- Work item -
Please give back the lines from the line containing "Task: Go to next week with right chevron" through the end of the listing below, exactly as written and without pictures.

[Opening Task inputs section]

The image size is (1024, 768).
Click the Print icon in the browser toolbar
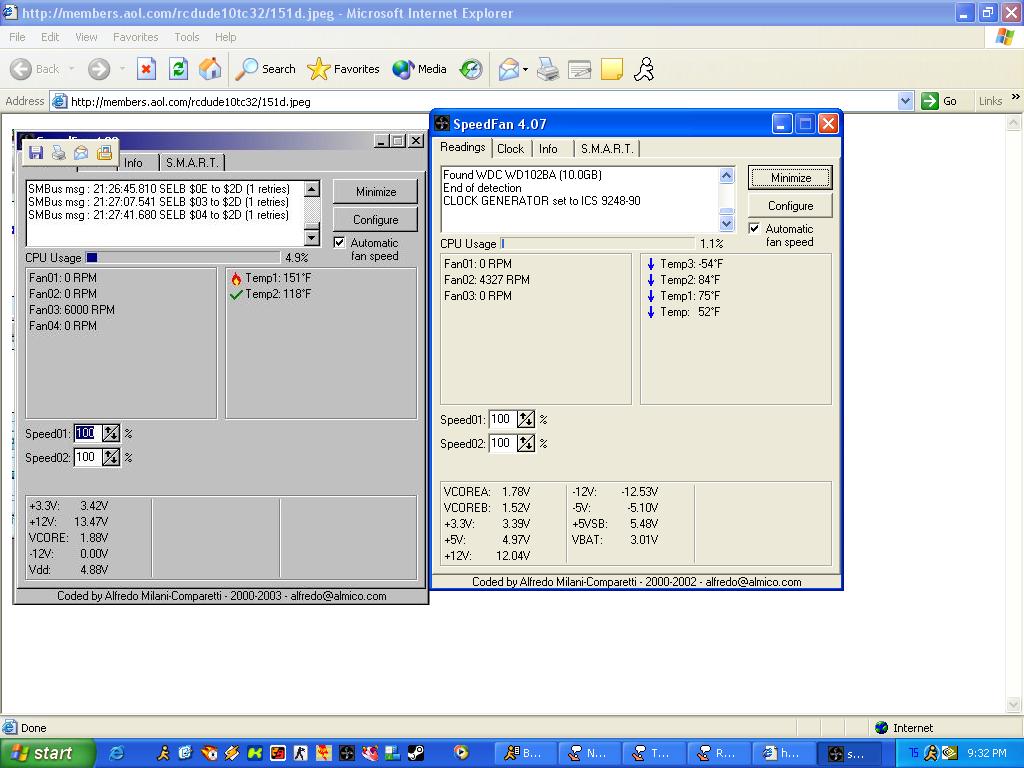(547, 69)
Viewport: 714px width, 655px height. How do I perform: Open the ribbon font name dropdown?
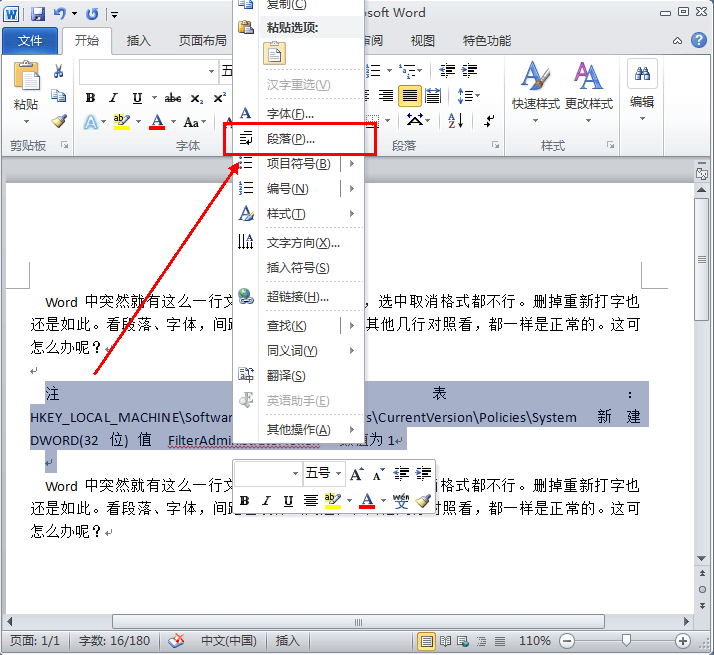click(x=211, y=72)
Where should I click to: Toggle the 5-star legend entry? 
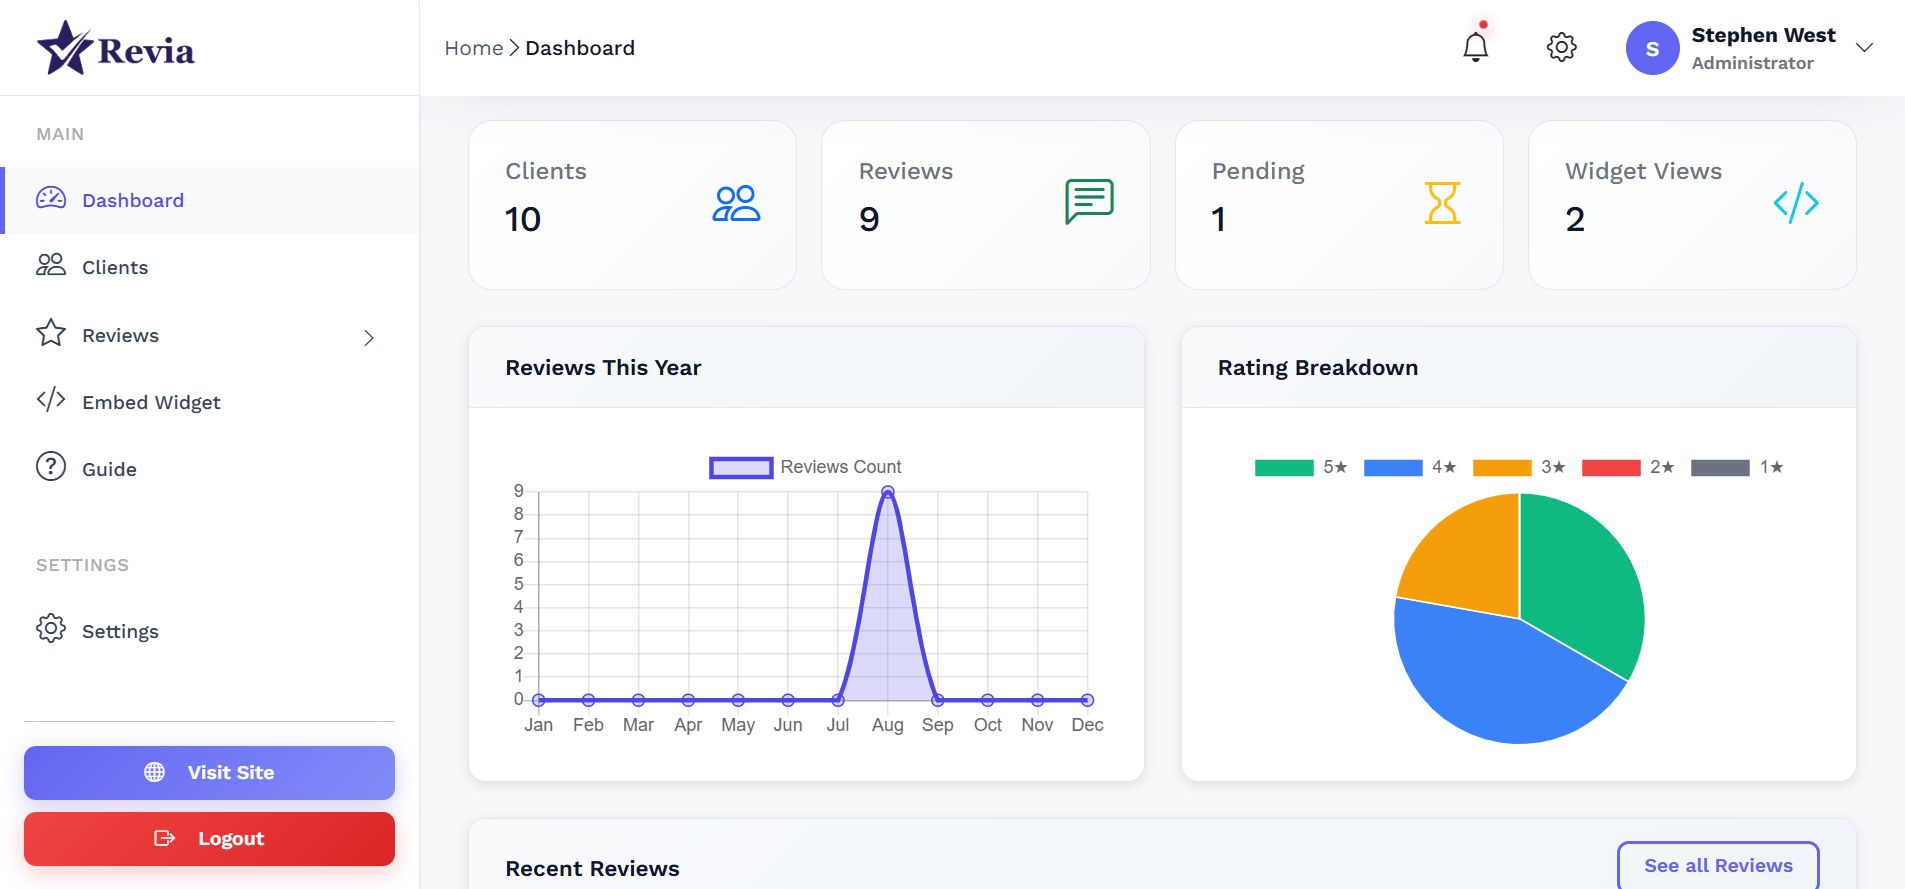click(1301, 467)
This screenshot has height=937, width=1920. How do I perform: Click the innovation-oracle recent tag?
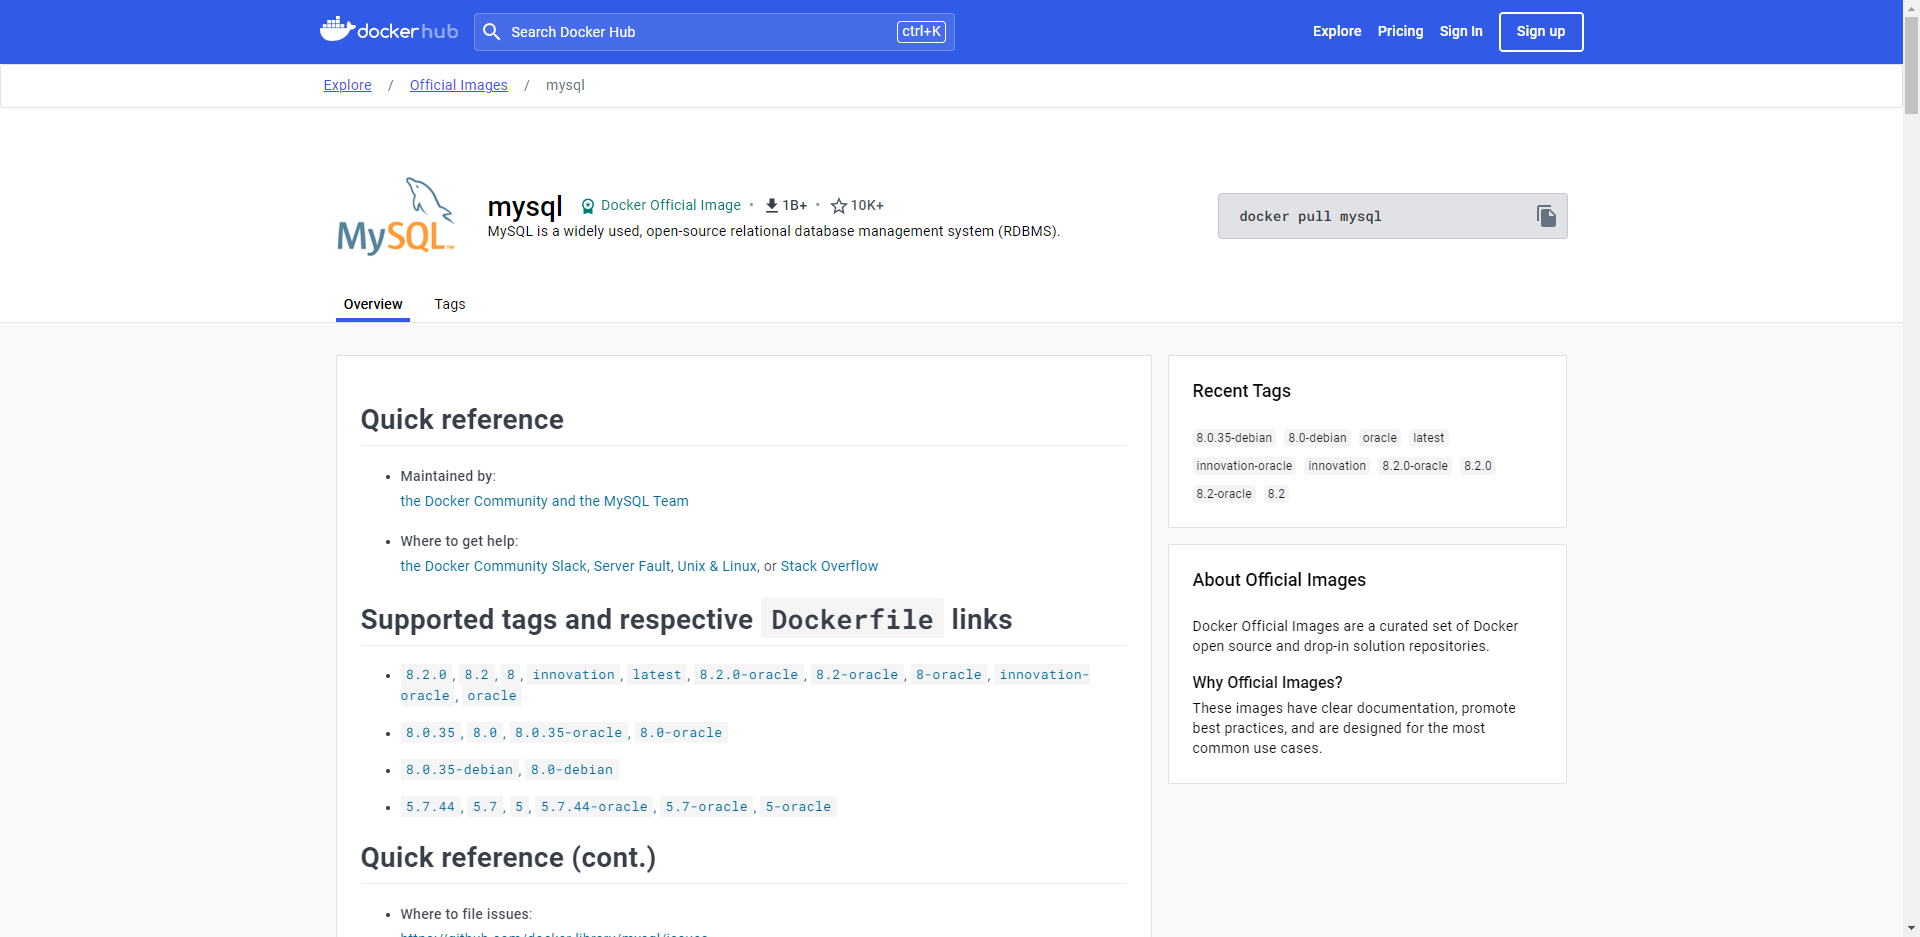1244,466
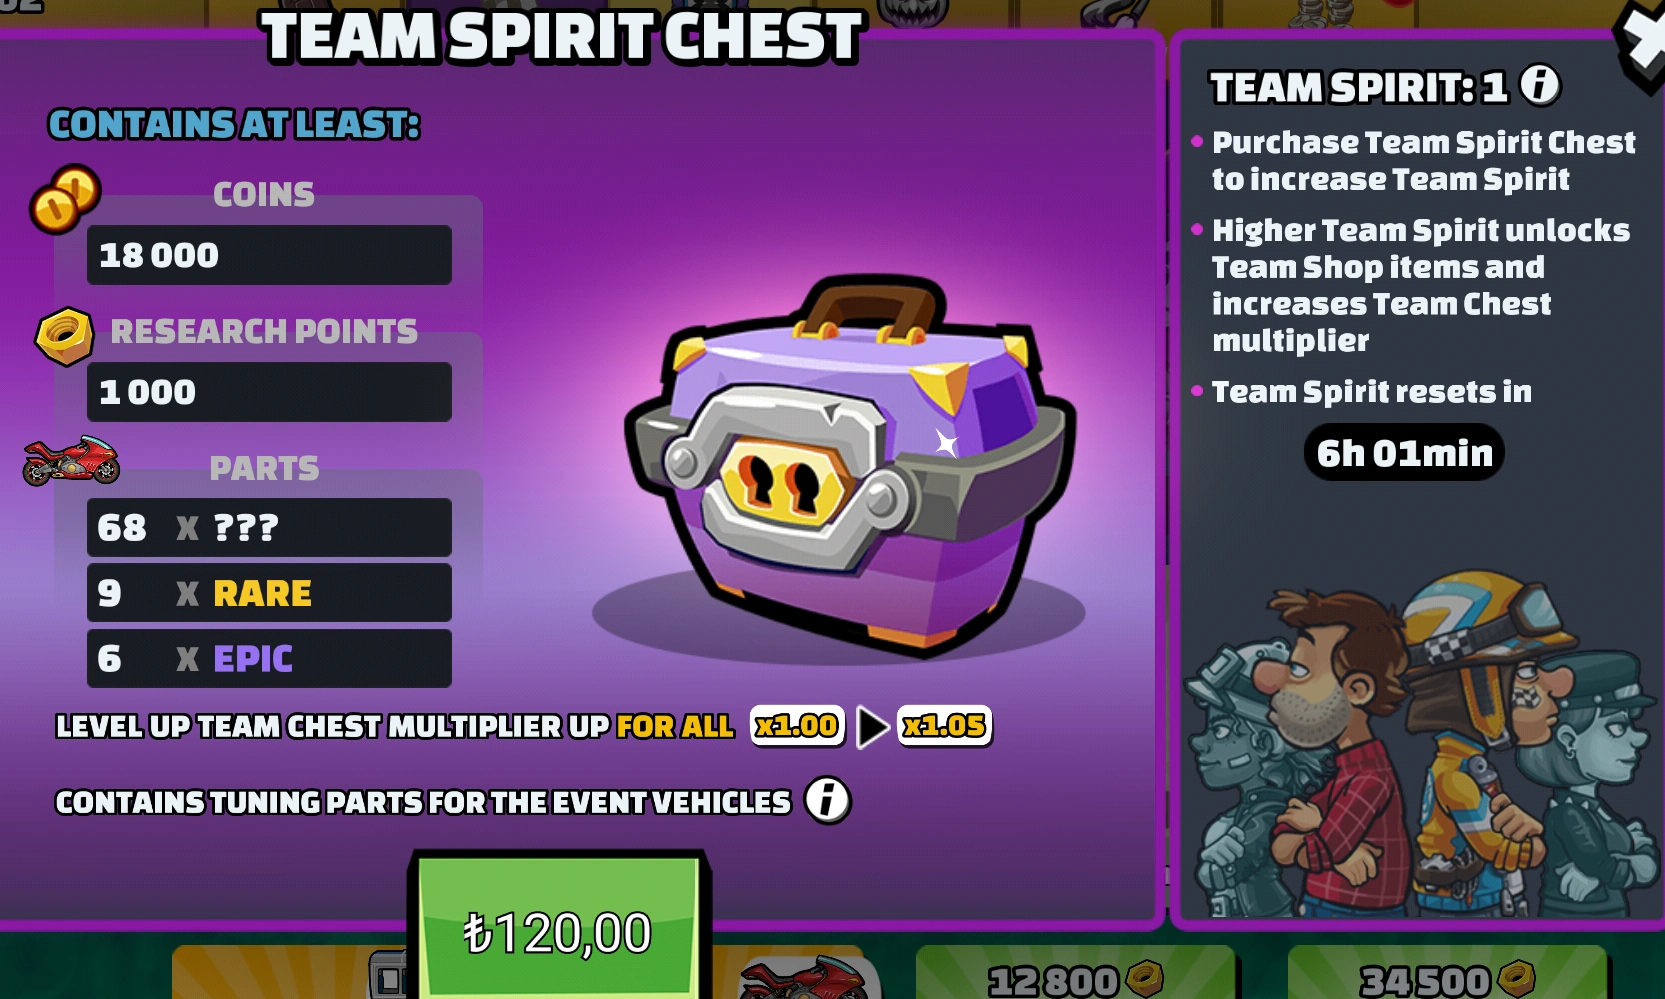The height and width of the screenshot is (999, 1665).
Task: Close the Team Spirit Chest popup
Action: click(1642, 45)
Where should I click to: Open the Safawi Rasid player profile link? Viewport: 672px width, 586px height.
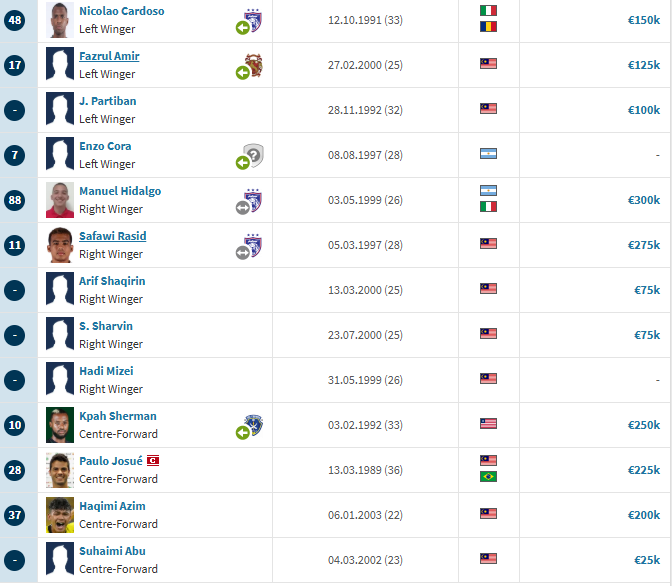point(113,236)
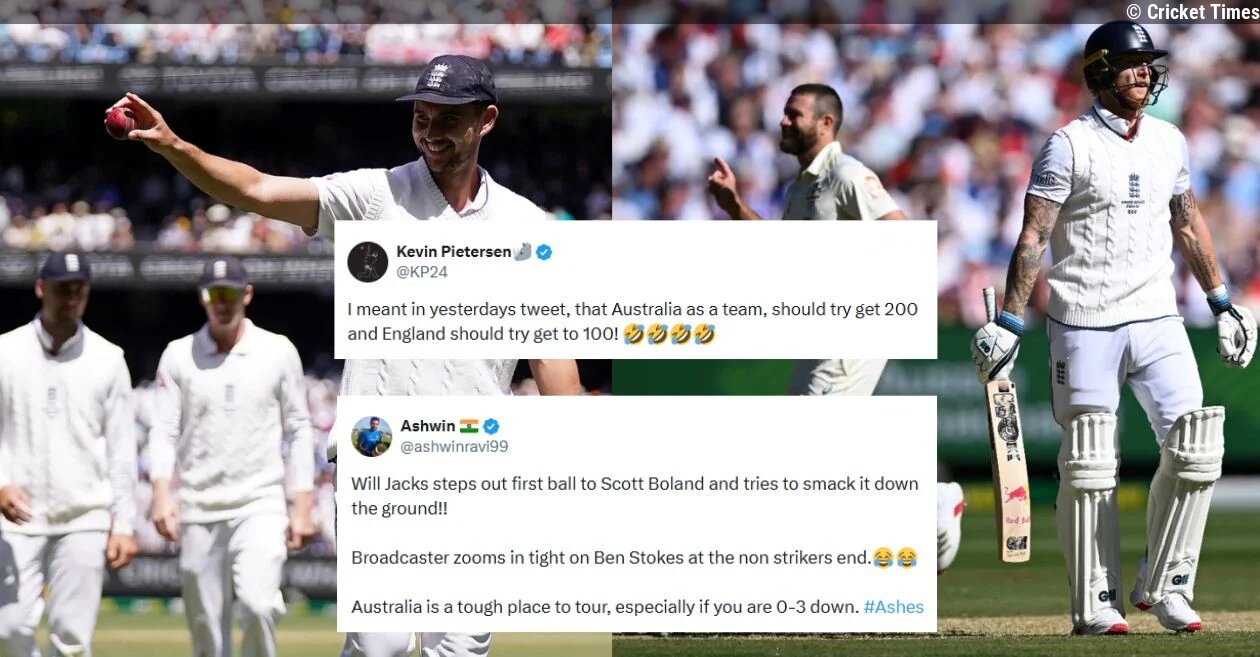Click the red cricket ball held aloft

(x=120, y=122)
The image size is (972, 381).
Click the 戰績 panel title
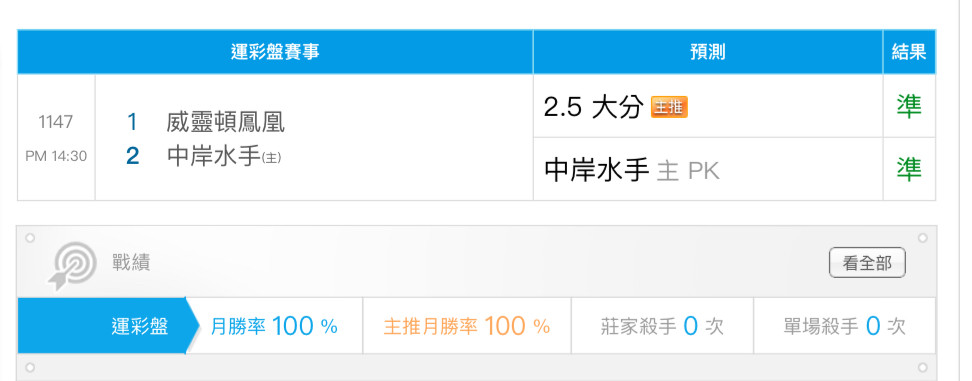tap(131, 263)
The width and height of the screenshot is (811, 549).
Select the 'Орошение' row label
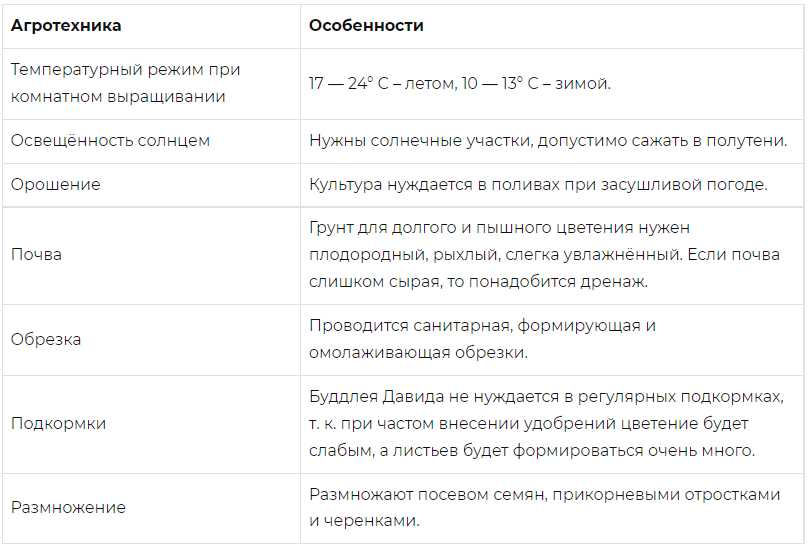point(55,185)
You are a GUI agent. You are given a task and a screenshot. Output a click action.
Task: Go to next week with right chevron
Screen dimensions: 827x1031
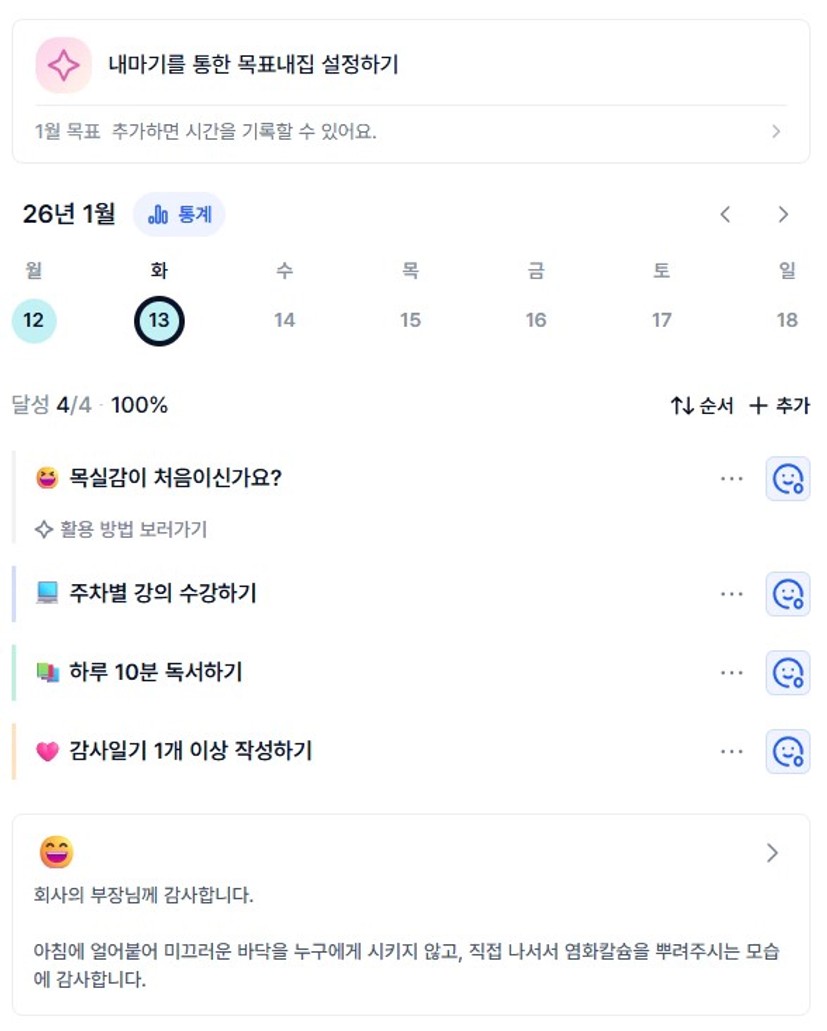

[Closing Task inputs section]

- Solution to this exercise -
Task: Go to next week with right chevron
Screen dimensions: 827x1031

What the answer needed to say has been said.